Er wurde ein guter Mann, bestätigte der Marquis, ohne die Augen zu öffnen.
Sprechen Sie vom Marquis? fragte ich.
Von diesem, der hier sitzt, erwiderte Herr Laurent — man darf von ihm sprechen wie von einem Abgeschiedenen.
Wie von einem Abgeschiedenen! wiederholte der Marquis wie früher.

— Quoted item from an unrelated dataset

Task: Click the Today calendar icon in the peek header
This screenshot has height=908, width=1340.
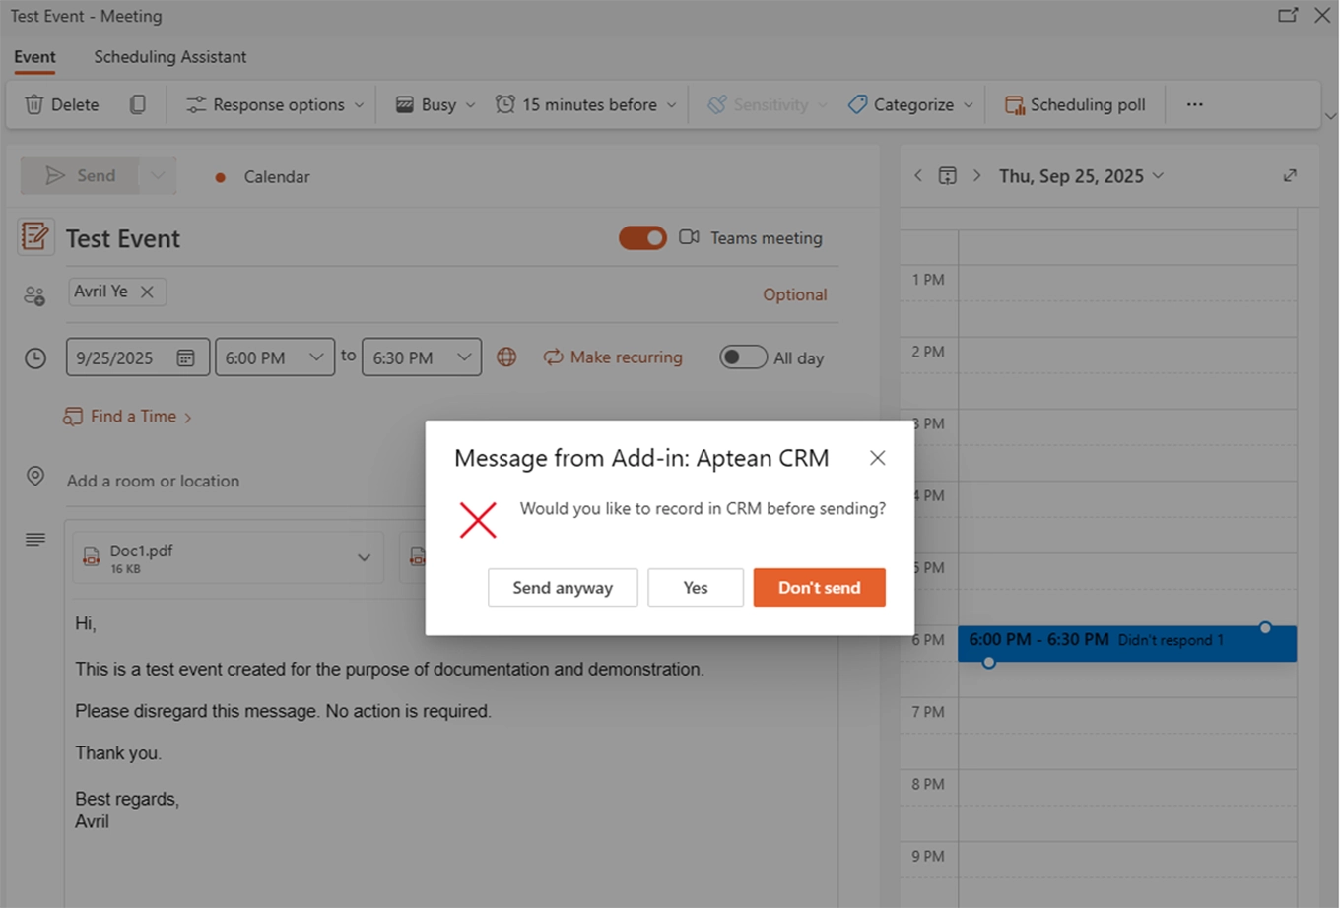Action: 947,174
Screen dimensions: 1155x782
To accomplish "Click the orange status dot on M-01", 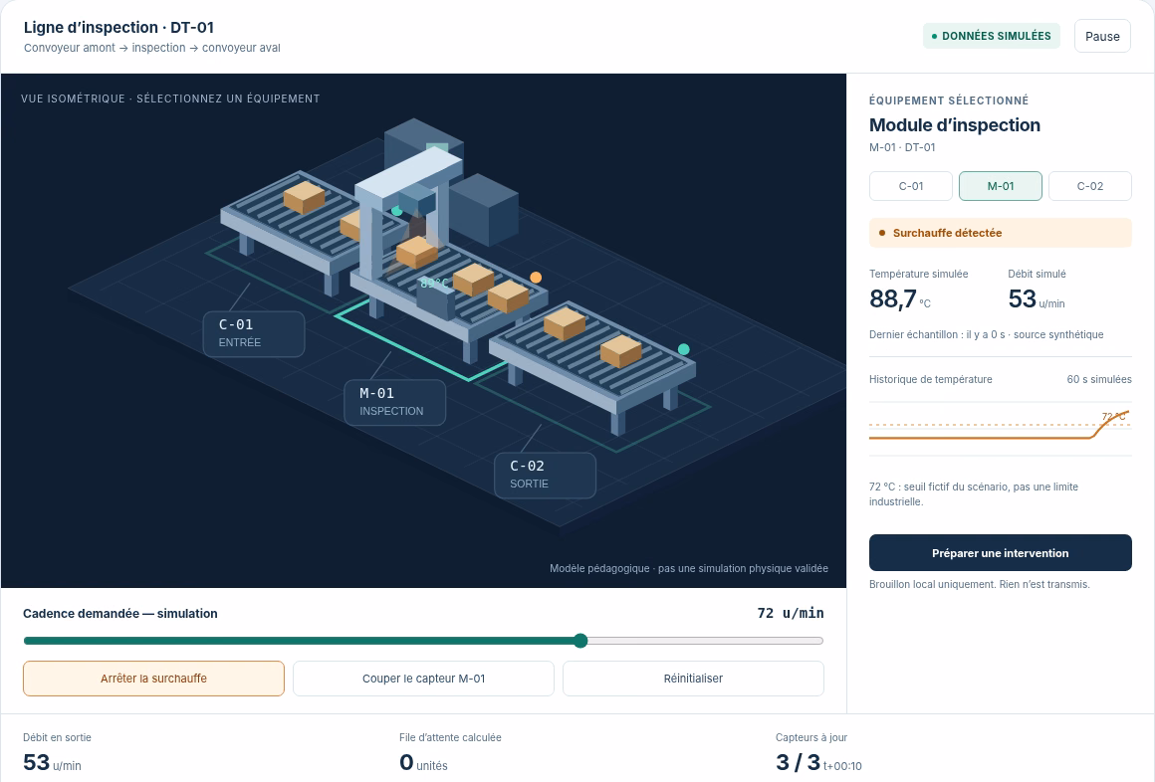I will [x=536, y=278].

Der junge Marquis, fuhr mein Wirth fort, ließ uns nicht zu Worte kommen. Ah, Canaillen, rief er uns entgegen, geht ihr nach Paris zu Robespierre, um Jacobiner zu werden und mit den Franzosen zurückzukommen und uns unsere Schlösser zu nehmen?
Verzeihen Eure Gnaden — fiel ihm meine Mutter in die Rede, aber Louison ließ sie nicht weiter sprechen, und böse über seine Bosheit rief sie darein: Ja, Herr Marquis, wir gehen hin, um in Ihr Schloß zurückzukehren und Sie daraus zu vertreiben.
Canaille! Canaille! wiederholte der junge Marquis.
Anstatt die armen Kinder zu schimpfen, sagte meine Mutter, sollten Sie als unsere Herrschaft ihnen einen Zehrpfennig auf den Weg geben.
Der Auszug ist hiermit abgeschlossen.